Если добавить к этому так окончательно и не избытый постимперский рессентимент, то становится понятно, почему в России отсутствует нормальный, основанный на обычном человеческом любопытстве, на тяге к новому и неизвестному, интерес к Средней Азии. «Новое» оказывается здесь слишком синонимичным по отношению к «чужому». Казалось бы, естественный интерес проваливается между «слишком экзотичным» и «слишком хорошо знакомым», между «слишком далеким» и «слишком близким». Возможное знание оказывается избыточным и не востребованным обществом, для которого Азия располагается одновременно и за пределами ойкумены, и в повседневной жизни их родных городов.

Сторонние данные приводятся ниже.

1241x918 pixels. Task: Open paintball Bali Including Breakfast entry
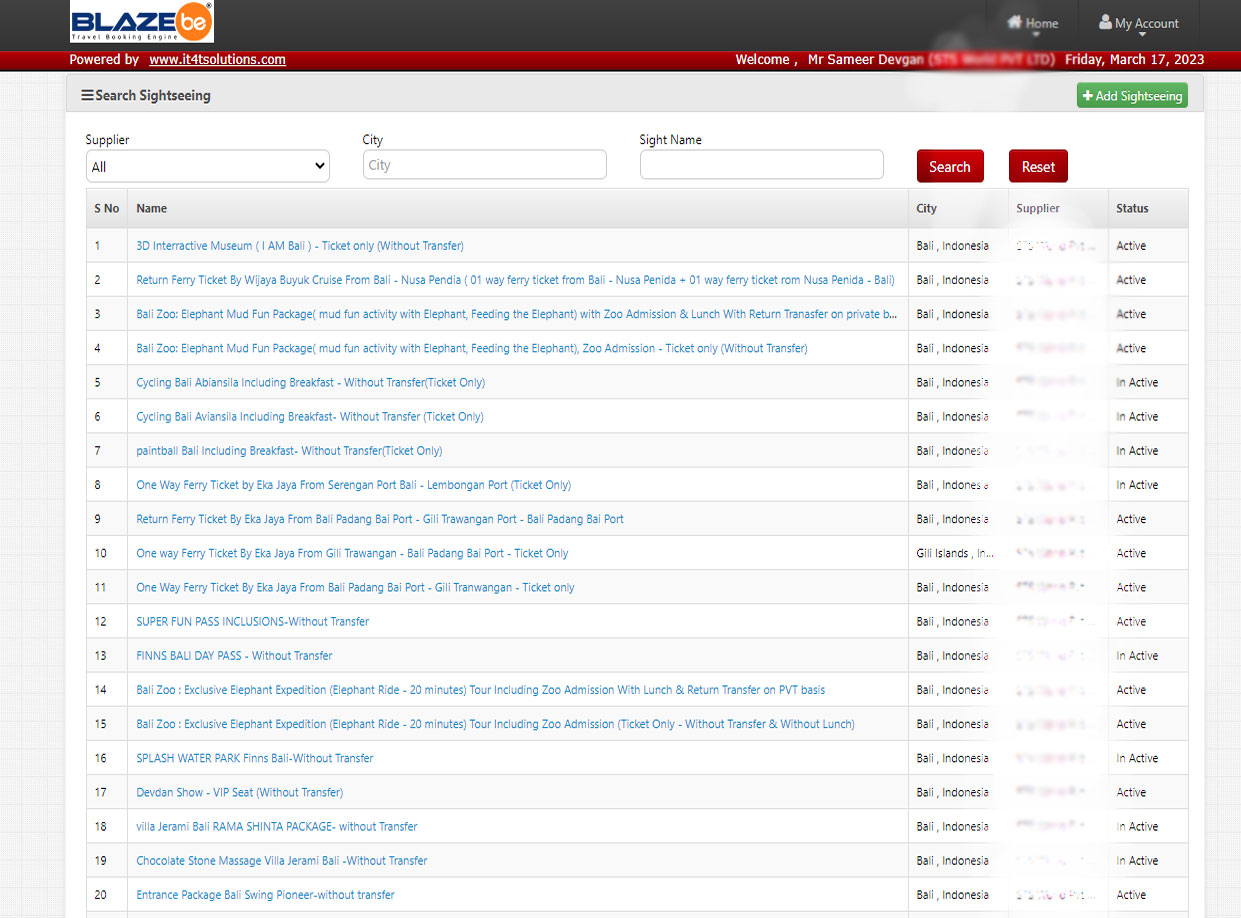coord(289,451)
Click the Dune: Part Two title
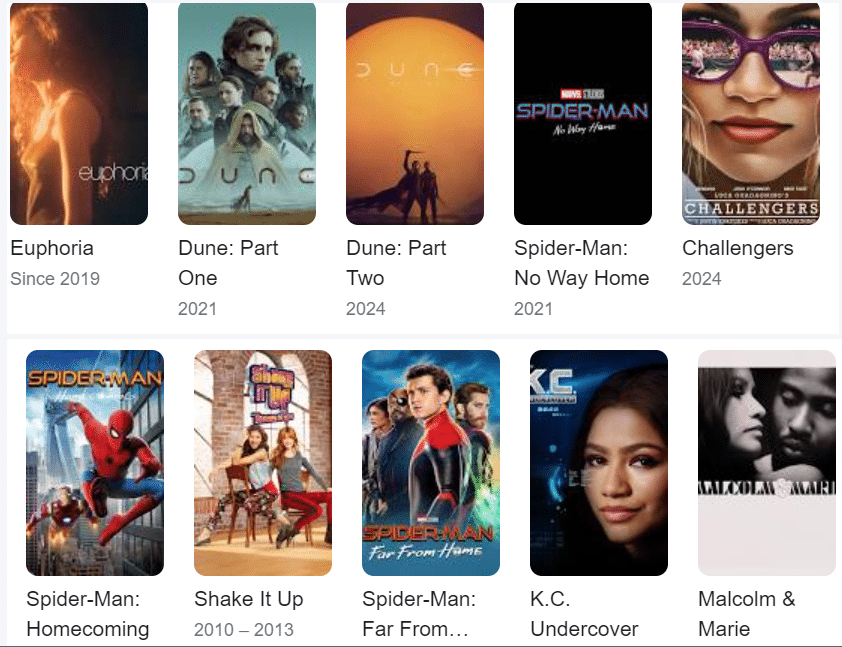 click(396, 263)
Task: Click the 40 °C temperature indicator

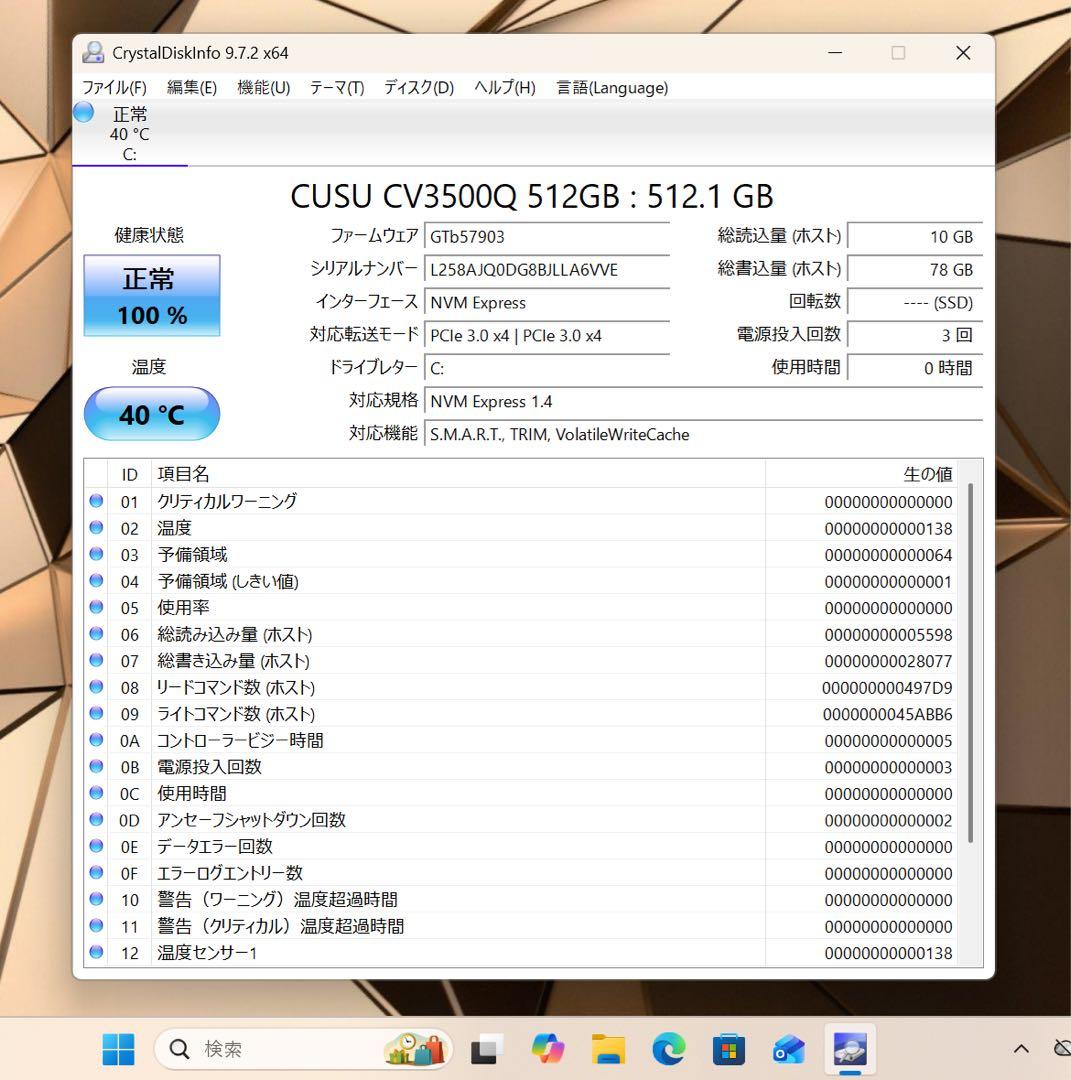Action: (151, 414)
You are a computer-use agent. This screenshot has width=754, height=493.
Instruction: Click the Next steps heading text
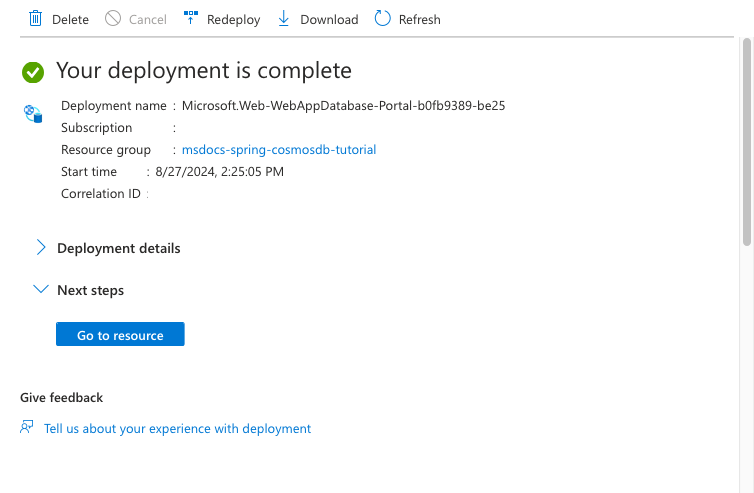tap(90, 291)
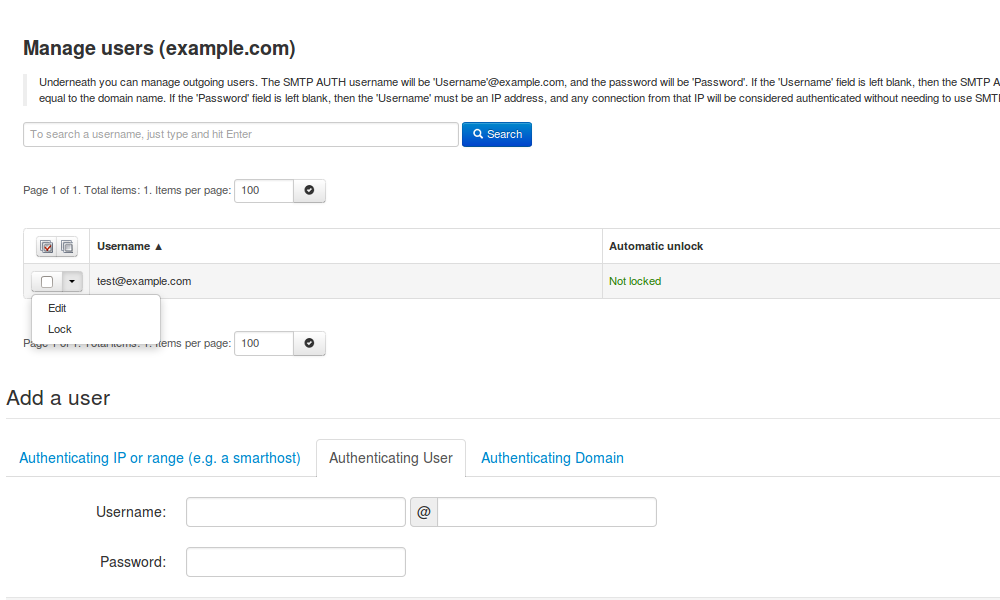
Task: Click the select-all checkmark icon in table header
Action: point(46,247)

Собирая этот тематический номер, «НЗ» не стремился разрешить какие-то определенные задачи вроде заполнения информационного вакуума, борьбы с ксенофобией, соблюдения прав этнических меньшинств или исполнения Трудового кодекса. Нам просто было интересно. Интересно узнать больше об этом регионе, располагающемся «так далеко, так близко». Интересно собрать вместе работы людей, специально занимающихся Центральной Азией, и дать им возможность обратиться к более широкой аудитории. И если кому-то будет так же интересно, как и нам, возможно, что наши усилия все же окажутся связанными с перечисленными выше общими задачами. [НЗ]

 

P.S. Редакция «НЗ» хотела бы выразить свою признательность Сергею Абашину, который выступил не только как автор этого номера, но и как человек, готовый поделиться своими профессиональными знаниями и контактами с его составителями.

 
______________________________________________________
 

1) Здесь нужно сделать терминологическую оговорку. Существует несколько наименований этого региона, за каждым из которых стоят не только конкретные географические координаты, но и различные (зачастую альтернативные и конкурирующие друг с другом) культурно-исторические и политические традиции. Так «Центральная Азия» (Central Asia) - понятие, наиболее распространенное в современной интернациональной науке, включает в себя регион, значительно превышающий границы бывшей советской «Средней Азии». При этом за последним понятием закрепились вполне определенные имперские (советские) коннотации. Более того, за пределами «Средней Азии» остается большинство территорий Казахстана. Существуют и терминологические неологизмы вроде «Центральной Евразии». Мы решили все же остановиться на более современном и, возможно, в данный момент менее политически нагруженном понятии «Центральная Азия», имея в виду исключительно пять бывших советских республик. При этом мы сохранили как за собой, так и за авторами номера возможность оперирования различными наименованиями, взаимно пересекающимися и по-разному расчерчивающими культурно-политическую карту региона: Центральная/Средняя Азия, Алма-Ата/Алматы, Киргизия/Кыргызстан и так далее. Несколько языков, как правило, лучше, чем один, а многоязычие является одним из неотъемлемых факторов региона, который, увы, пока не всегда приносит дивиденды его жителям.